您可以通过运行以下命令来验证下载是否成功：

$ bentoml models list

Tag                                          Module  Size        Creation Time
mistralai--mistral-7b-v0.1:m7lmf5ac2cmubnnz          13.49 GiB   2024-04-25 06:52:39

定义一个 BentoML 服务

当模型准备好后，我们可以定义一个 BentoML Service 来包装模型的功能。

我们将运行在README中的JSON结构生成示例，使用以下模式：

DEFAULT_SCHEMA = """{
    "title": "Character",
    "type": "object",
    "properties": {
        "name": {
            "title": "Name",
            "maxLength": 10,
            "type": "string"
        },
        "age": {
            "title": "Age",
            "type": "integer"
        },
        "armor": {"$ref": "#/definitions/Armor"},
        "weapon": {"$ref": "#/definitions/Weapon"},
        "strength": {
            "title": "Strength",
            "type": "integer"
        }
    },
    "required": ["name", "age", "armor", "weapon", "strength"],
    "definitions": {
        "Armor": {
            "title": "Armor",
            "description": "An enumeration.",
            "enum": ["leather", "chainmail", "plate"],
            "type": "string"
        },
        "Weapon": {
            "title": "Weapon",
            "description": "An enumeration.",
            "enum": ["sword", "axe", "mace", "spear", "bow", "crossbow"],
            "type": "string"
        }
    }
}"""

首先，我们需要通过用 @bentoml.service 修饰符修饰一个普通类 (Outlines 在这里) 来定义一个 BentoML 服务。
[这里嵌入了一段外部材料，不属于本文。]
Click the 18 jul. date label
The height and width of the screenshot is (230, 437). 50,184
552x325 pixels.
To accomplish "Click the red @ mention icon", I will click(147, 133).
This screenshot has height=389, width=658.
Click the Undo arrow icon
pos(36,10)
我们将一些配置和我们希望这个服务在 BentoCloud 上运行的 GPU 传递给这个修饰符（这里是一个具有 24GB 内存的 L4）：

import typing as t
import bentoml

from import_model import BENTO_MODEL_TAG

@bentoml.service(
    traffic={
        "timeout": 300,
    },
    resources={
        "gpu": 1,
        "gpu_type": "nvidia-l4",
    },
)
class Outlines:

    bento_model_ref = bentoml.models.get(BENTO_MODEL_TAG)
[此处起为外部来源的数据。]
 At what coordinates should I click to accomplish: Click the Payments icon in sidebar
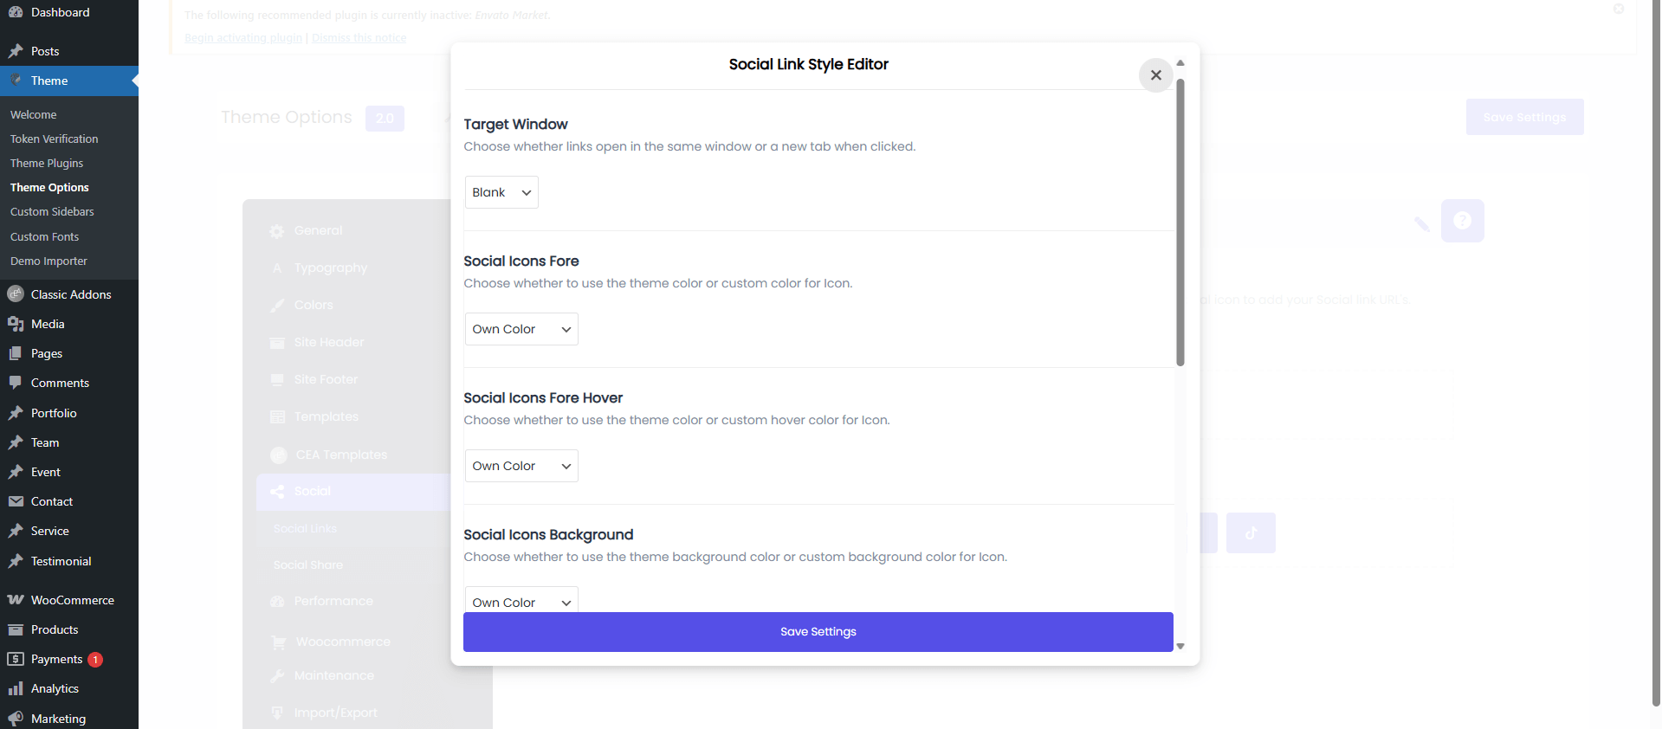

    def __init__(self) -> None:

        import outlines
        import torch
        self.model = outlines.models.transformers(
            self.bento_model_ref.path,
            device="cuda",
            model_kwargs={"torch_dtype": torch.float16},
        )

    ...

然后我们需要使用 @bentoml.api 来定义一个 HTTP 端点，以修饰 Outlines 类的 generate 方法：

    ...

    @bentoml.api
    async def generate(
        self,
        prompt: str = "Give me a character description.",
        json_schema: t.Optional[str] = DEFAULT_SCHEMA,
    ) -> t.Dict[str, t.Any]:

        import outlines

        generator = outlines.generate.json(self.model, json_schema)
        character = generator(prompt)

        return character

这里 @bentoml.api 装饰器定义了 generate 作为一个 HTTP 端点，接受一个包含两个字段的 JSON 请求体：prompt 和 json_schema（可选，允许 HTTP 客户端提供他们自己的 JSON schema）。函数签名中的类型提示将用于验证传入的 JSON 请求。您可以通过使用 @bentoml.api 装饰 Outlines 类的其他方法来定义任意数量的 HTTP 端点。
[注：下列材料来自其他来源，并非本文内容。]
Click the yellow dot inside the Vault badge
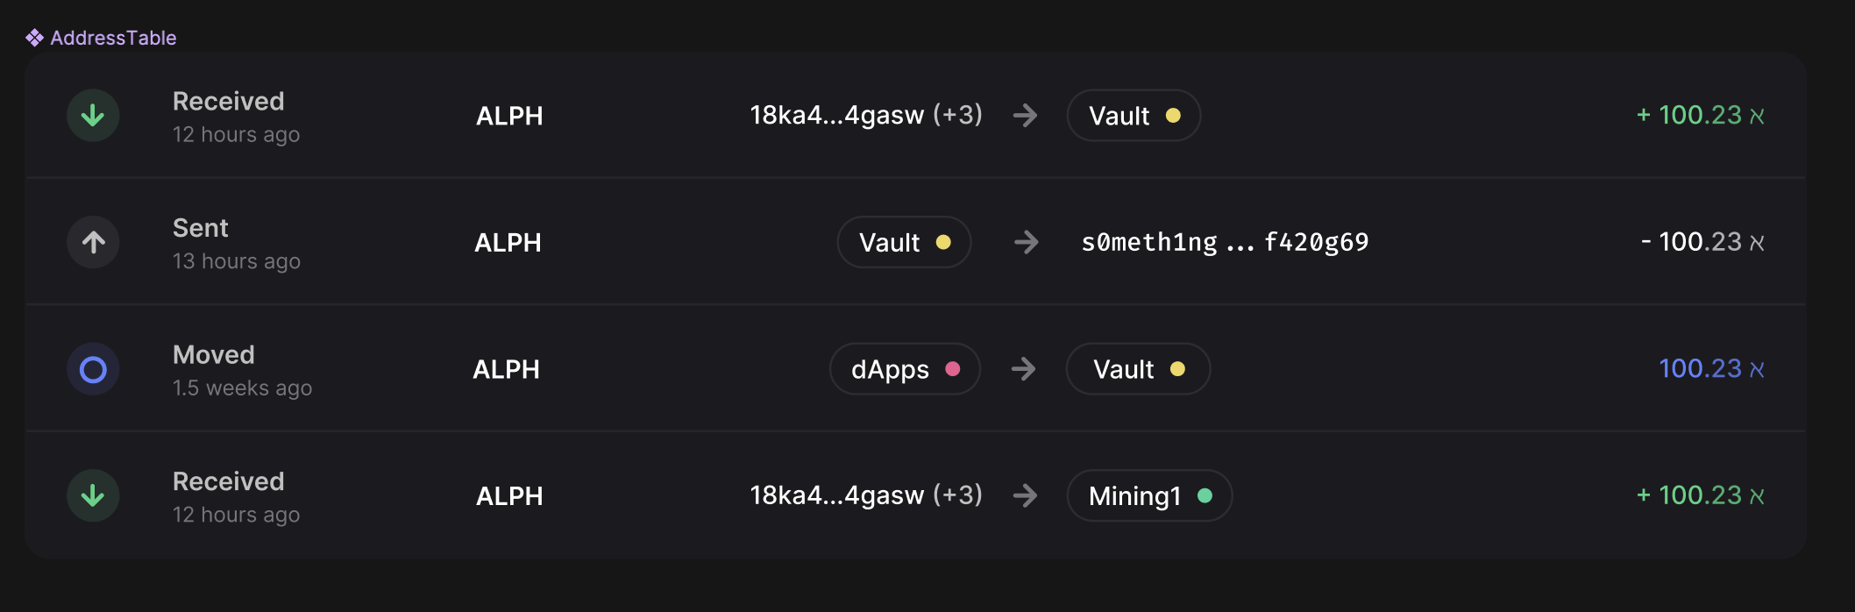Image resolution: width=1855 pixels, height=612 pixels. click(1173, 114)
现在您可以将上述代码保存为 service.py （或使用此实现），并使用 BentoML CLI 运行代码。

本地运行以进行测试和调试

然后您可以通过以下方式在本地运行服务器：

bentoml serve .

服务器现在在 http://localhost:3000 处激活。您可以使用Swagger UI或其他不同方式与之互动：

CURL

curl -X 'POST' \
  'http://localhost:3000/generate' \
  -H 'accept: application/json' \
  -H 'Content-Type: application/json' \
  -d '{
  "prompt": "Give me a character description."
}'

Python client

import bentoml

with bentoml.SyncHTTPClient("http://localhost:3000") as client:
    response = client.generate(
        prompt="Give me a character description"
    )
    print(response)

预期输出：

{
  "name": "Aura",
  "age": 15,
  "armor": "plate",
  "weapon": "sword",
  "strength": 20
}

部署到BentoCloud

服务准备好后，您可以将其部署到 BentoCloud 以获得更好的管理和可扩展性。如果您还没有BentoCloud账户，请注册。

确保您已经登录到 BentoCloud，然后运行以下命令进行部署。

bentoml deploy .

一旦应用程序在BentoCloud上启动并运行，您可以通过公开的URL访问它。

注意: 对于在您自己的基础设施中进行自定义部署，请使用 BentoML 生成一个符合OCI标准的镜像。